Texte fourni:
━━━━━━━━━━━━━━━━━━━━

En 2018, la Dre Diane Kelso a souligné que le ministère de la Santé de l’Ontario avait mis sur pied un service de coordination des soins grâce auquel les patients et le personnel soignant pouvaient demander directement d’être mis en contact avec un médecin ou avec un infirmier praticien pouvant fournir l’aide médicale à mourir. Or, le collège provincial exigeait toujours un aiguillage direct. C’est la même chose en Nouvelle-Écosse, où les médecins et les infirmiers praticiens doivent aiguiller les patients qui demandent l’aide médicale à mourir. Devant le comité, certains témoins ont indiqué qu’il faudrait préciser clairement dans le Code criminel si le médecin qui aiguille le patient participe aussi à l’aide médicale à mourir.

Selon le professeur Trudo Lemmens, le projet de loi C-7 « fragilise l’équilibre que la loi actuelle sur l’AMM tente d’établir entre l’intérêt de ceux qui veulent décider par eux-mêmes des circonstances et du moment de leur décès d’une part et, de l’autre, la nécessité de protéger les personnes vulnérables, la confirmation de la valeur égale qu’il faut accorder à la vie des personnes âgées, malades ou handicapées, ainsi que la prévention du suicide. Le projet de loi fait passer le droit à la liberté de certains avant le devoir de l’État de protéger la vie, et il le fait de manière discriminatoire. »

━━━━━━━━━━━━━━━━━━━━

Consigne A:
D'après le texte sur l'aide médicale à mourir, quelles considérations Trudo Lemmens oppose-t-il à l'intérêt de ceux qui veulent décider eux-mêmes de leur décès ? Énumérez-les toutes.
Consigne B:
Selon le texte sur l'aide médicale à mourir, quel service le ministère de la Santé de l'Ontario avait-il mis sur pied ?
Consigne C:
Reproduisez fidèlement le passage du texte sur l'aide médicale à mourir qui commence par les mots contenant « En 2018, la » et se termine par « à l’aide médicale à mourir. ».

━━━━━━━━━━━━━━━━━━━━

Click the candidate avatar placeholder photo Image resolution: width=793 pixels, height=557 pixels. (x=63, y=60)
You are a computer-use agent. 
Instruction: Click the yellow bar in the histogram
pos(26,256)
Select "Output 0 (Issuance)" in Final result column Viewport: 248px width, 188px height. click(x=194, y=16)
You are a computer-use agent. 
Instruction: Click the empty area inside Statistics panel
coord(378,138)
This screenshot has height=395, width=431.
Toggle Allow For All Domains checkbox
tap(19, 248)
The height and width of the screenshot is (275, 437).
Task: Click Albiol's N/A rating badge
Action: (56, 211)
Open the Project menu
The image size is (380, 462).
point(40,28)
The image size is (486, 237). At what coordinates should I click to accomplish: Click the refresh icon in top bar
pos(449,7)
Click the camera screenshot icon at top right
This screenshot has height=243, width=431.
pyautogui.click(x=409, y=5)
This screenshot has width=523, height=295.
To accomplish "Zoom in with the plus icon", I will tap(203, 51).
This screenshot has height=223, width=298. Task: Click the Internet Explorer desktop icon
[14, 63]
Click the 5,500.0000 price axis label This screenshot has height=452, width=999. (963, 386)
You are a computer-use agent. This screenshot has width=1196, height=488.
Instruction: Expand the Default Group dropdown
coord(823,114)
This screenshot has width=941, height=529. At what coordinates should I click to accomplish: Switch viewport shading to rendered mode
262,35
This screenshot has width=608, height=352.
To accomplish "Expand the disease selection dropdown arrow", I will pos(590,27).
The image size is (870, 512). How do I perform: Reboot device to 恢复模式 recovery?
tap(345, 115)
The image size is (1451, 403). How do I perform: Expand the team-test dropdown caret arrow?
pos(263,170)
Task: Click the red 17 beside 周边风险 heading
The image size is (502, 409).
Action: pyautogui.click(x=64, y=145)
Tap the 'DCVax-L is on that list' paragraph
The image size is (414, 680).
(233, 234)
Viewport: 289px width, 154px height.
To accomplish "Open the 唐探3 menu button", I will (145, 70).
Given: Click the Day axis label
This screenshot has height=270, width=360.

━━━━━━━━━━━━━━━━━━━━

Réponse A:
- La nécessité de protéger les personnes vulnérables
- La confirmation de la valeur égale qu'il faut accorder à la vie des personnes âgées, malades ou handicapées
- La prévention du suicide

Réponse B:
Un service de coordination des soins.

Réponse C:
En 2018, la Dre Diane Kelso a souligné que le ministère de la Santé de l’Ontario avait mis sur pied un service de coordination des soins grâce auquel les patients et le personnel soignant pouvaient demander directement d’être mis en contact avec un médecin ou avec un infirmier praticien pouvant fournir l’aide médicale à mourir. Or, le collège provincial exigeait toujours un aiguillage direct. C’est la même chose en Nouvelle-Écosse, où les médecins et les infirmiers praticiens doivent aiguiller les patients qui demandent l’aide médicale à mourir. Devant le comité, certains témoins ont indiqué qu’il faudrait préciser clairement dans le Code criminel si le médecin qui aiguille le patient participe aussi à l’aide médicale à mourir.